Wednesday, April 11, 2007

Survivng capture with your honor intact

Major Mike
(re-printed with permission of Townhall.com)

Much of military life cannot be completely comprehended by those who have not shared the experience. This is not to say that the general populace cannot respect the efforts or accomplishments of the military, but they might not comprehend that the physicality of the beach landing at Normandy, demanded the equivalent of a couple of marathons…and it continued into the night, the next day, and on, and on.

Certainly civilians appreciated the success achieved in Normandy, but they may not really appreciate the enormity of the personal effort that made it the military victory it was.

And such it is with many aspects of military life.

How is it possible to trade nearly all of one’s privacy for the communal living conditions found in the field, and under nearly all combat scenarios? How is it possible to submit to a system that demands obedience and discipline, and still retain your ego and sense of self? How is it possible to do heroic things in the face of overwhelming odds, when the natural human response can be the polar opposite?

Much of military life seems incongruous to the outsider. I was struck my freshman year of NROTC by the idea that the mission of the Marine rifle squad was “to locate, close with, and destroy the enemy by fire and maneuver, or repel the enemy's assault by fire and close combat.” It seemed a bit insane to me that we would actually try to find the enemy, because if we actually found him, the odds of getting killed would go up exponentially…seemed better to stay away from the enemy…easier to stay alive.

Unless the enemy was trying to “locate, close with, and destroy” you and your unit, in which case his offensive initiative, may result in your still getting killed… likely in a way far more devastating than forcing the enemy to respond to your initiative and offensive operations. Over time military strategists have come to appreciate that gaining and maintaining contact with the enemy is an effective way to hold the initiative, even if it results in casualties, because being surprised or ambushed is far deadlier.

Many might be surprised to find that the proper response to an ambush is to attack into it. Again, it seems a bit incongruous, but running laterally to escape an ambush or running away back to the enemy only keeps the victims in the kill zone for much longer periods of time, making the ambush more lethal. Attacking directly into an ambush is the fastest and least costly response to being ambushed. It keeps the victims in the kill zone for the shortest possible time, and forces the attackers to shift their focus to their own defense. It is also important not to underestimate the effect of this unexpected and aggressive action. The military response to ambush accomplishes many things, even in light of its apparent incongruities to human nature.

It is the ultimate acceptance of these and hundreds of other basic principles that eventually make the individual a competent warrior, and it is training that reinforces these beliefs with instinct, reaction, and proficiency. Training ingrains the warrior response, and shapes the warrior mentality. Belief in military principles and training are what make a warrior, not uniforms.
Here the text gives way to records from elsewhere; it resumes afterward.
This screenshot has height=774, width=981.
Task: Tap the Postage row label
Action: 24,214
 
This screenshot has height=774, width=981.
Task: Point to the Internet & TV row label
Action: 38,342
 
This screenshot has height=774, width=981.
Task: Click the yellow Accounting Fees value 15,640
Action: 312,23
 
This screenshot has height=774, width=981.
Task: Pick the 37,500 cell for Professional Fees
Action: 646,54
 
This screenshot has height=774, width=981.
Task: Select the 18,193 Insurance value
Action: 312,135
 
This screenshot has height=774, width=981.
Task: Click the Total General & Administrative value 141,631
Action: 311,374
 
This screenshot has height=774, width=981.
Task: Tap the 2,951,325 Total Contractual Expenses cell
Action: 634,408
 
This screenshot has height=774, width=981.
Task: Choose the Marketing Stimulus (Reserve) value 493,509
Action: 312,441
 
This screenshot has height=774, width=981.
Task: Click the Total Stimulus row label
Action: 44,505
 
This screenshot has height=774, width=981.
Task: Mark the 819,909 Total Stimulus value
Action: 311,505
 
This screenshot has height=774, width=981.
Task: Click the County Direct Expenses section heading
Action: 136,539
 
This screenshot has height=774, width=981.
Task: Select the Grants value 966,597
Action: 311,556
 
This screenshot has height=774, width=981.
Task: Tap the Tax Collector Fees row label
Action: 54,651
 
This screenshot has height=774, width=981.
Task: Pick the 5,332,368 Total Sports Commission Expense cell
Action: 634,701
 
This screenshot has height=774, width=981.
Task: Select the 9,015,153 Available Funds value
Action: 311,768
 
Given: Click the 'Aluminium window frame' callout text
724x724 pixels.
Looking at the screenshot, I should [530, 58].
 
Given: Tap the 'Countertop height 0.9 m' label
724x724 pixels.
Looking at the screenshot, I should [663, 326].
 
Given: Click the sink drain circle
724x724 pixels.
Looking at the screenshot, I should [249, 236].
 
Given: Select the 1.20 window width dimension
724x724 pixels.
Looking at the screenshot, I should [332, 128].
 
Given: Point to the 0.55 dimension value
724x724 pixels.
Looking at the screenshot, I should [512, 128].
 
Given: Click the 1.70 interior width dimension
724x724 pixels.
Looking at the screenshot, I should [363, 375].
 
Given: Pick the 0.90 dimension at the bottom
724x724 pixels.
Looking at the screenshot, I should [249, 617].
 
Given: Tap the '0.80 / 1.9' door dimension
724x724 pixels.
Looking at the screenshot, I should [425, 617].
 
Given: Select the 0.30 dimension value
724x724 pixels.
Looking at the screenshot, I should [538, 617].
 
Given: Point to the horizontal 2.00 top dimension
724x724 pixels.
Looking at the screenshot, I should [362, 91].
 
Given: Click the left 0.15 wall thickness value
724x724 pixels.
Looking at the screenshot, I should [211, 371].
The first book I read after my commissioning was POW by John Hubbell. I have never forgotten the title, the author’s name, or its stark realities. The book is a documentation the experiences of about one third of our Vietnam War POWs. It was a wake up call for a twenty-one year old lieutenant with flight training in his future. It is a training primer for POWs, and I devoured it.

I read this book while attending the military inculcation that greets all Marine officers, six months of infantry training at The Basic School in Quantico, Virginia. This was the perfect time to formulate a personal strategy for my incarceration should I ever become a POW. It was a strategy developed from successful examples (Stockdale, McCain, Risner, Hegdahl, Day, and dozens of others), and one that ran counter to the human reflex. But its human incongruities can be readily rejected by a warrior who sees the ultimate utility in adopting proven military responses, and rejecting the natural, human responses.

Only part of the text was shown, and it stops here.